*What the exercise asks*:
A faithful transcription of all the data is required.

*Exercise data*:

....

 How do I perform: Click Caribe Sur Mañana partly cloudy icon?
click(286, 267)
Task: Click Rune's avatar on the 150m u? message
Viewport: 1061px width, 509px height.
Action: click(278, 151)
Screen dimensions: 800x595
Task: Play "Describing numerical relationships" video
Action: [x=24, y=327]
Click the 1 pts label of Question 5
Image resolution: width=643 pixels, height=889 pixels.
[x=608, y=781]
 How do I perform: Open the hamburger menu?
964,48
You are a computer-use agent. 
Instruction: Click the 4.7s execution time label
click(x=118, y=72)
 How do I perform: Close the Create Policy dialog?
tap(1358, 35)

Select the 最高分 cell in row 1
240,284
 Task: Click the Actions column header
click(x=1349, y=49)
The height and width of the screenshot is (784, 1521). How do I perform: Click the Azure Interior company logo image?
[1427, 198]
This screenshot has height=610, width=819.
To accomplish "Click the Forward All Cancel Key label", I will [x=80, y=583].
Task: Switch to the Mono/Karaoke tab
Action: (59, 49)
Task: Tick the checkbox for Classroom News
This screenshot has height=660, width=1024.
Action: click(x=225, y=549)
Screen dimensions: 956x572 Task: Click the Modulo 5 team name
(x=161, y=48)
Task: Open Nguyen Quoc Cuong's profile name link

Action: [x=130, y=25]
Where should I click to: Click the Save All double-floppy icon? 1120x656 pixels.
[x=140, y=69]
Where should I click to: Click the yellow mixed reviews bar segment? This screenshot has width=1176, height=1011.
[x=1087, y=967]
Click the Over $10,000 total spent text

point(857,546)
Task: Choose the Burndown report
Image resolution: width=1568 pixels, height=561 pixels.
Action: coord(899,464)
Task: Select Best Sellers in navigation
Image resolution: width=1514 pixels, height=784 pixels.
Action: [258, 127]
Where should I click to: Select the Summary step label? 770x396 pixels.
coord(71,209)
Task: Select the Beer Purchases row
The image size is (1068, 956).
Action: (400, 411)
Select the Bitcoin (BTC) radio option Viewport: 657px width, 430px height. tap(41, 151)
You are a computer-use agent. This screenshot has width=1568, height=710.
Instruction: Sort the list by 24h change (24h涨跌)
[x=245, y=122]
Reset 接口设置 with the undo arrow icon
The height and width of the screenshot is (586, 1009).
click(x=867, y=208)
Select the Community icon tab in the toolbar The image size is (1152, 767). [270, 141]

....

*Task output*:
 How do I perform: Click Caribe Sur Mañana partly cloudy icon?
click(286, 267)
Task: Click Rune's avatar on the 150m u? message
Viewport: 1061px width, 509px height.
Action: click(278, 151)
Screen dimensions: 800x595
Task: Play "Describing numerical relationships" video
Action: [x=24, y=327]
Click the 1 pts label of Question 5
Image resolution: width=643 pixels, height=889 pixels.
[x=608, y=781]
 How do I perform: Open the hamburger menu?
964,48
You are a computer-use agent. 
Instruction: Click the 4.7s execution time label
click(x=118, y=72)
 How do I perform: Close the Create Policy dialog?
tap(1358, 35)

Select the 最高分 cell in row 1
240,284
 Task: Click the Actions column header
click(x=1349, y=49)
The height and width of the screenshot is (784, 1521). How do I perform: Click the Azure Interior company logo image?
[1427, 198]
This screenshot has height=610, width=819.
To accomplish "Click the Forward All Cancel Key label", I will [x=80, y=583].
Task: Switch to the Mono/Karaoke tab
Action: (59, 49)
Task: Tick the checkbox for Classroom News
This screenshot has height=660, width=1024.
Action: click(x=225, y=549)
Screen dimensions: 956x572 Task: Click the Modulo 5 team name
(x=161, y=48)
Task: Open Nguyen Quoc Cuong's profile name link

Action: [x=130, y=25]
Where should I click to: Click the Save All double-floppy icon? 1120x656 pixels.
[x=140, y=69]
Where should I click to: Click the yellow mixed reviews bar segment? This screenshot has width=1176, height=1011.
[x=1087, y=967]
Click the Over $10,000 total spent text

point(857,546)
Task: Choose the Burndown report
Image resolution: width=1568 pixels, height=561 pixels.
Action: coord(899,464)
Task: Select Best Sellers in navigation
Image resolution: width=1514 pixels, height=784 pixels.
Action: [258, 127]
Where should I click to: Select the Summary step label? 770x396 pixels.
coord(71,209)
Task: Select the Beer Purchases row
The image size is (1068, 956).
Action: (400, 411)
Select the Bitcoin (BTC) radio option Viewport: 657px width, 430px height. tap(41, 151)
You are a computer-use agent. This screenshot has width=1568, height=710.
Instruction: Sort the list by 24h change (24h涨跌)
[x=245, y=122]
Reset 接口设置 with the undo arrow icon
The height and width of the screenshot is (586, 1009).
click(x=867, y=208)
Select the Community icon tab in the toolbar The image size is (1152, 767). [270, 141]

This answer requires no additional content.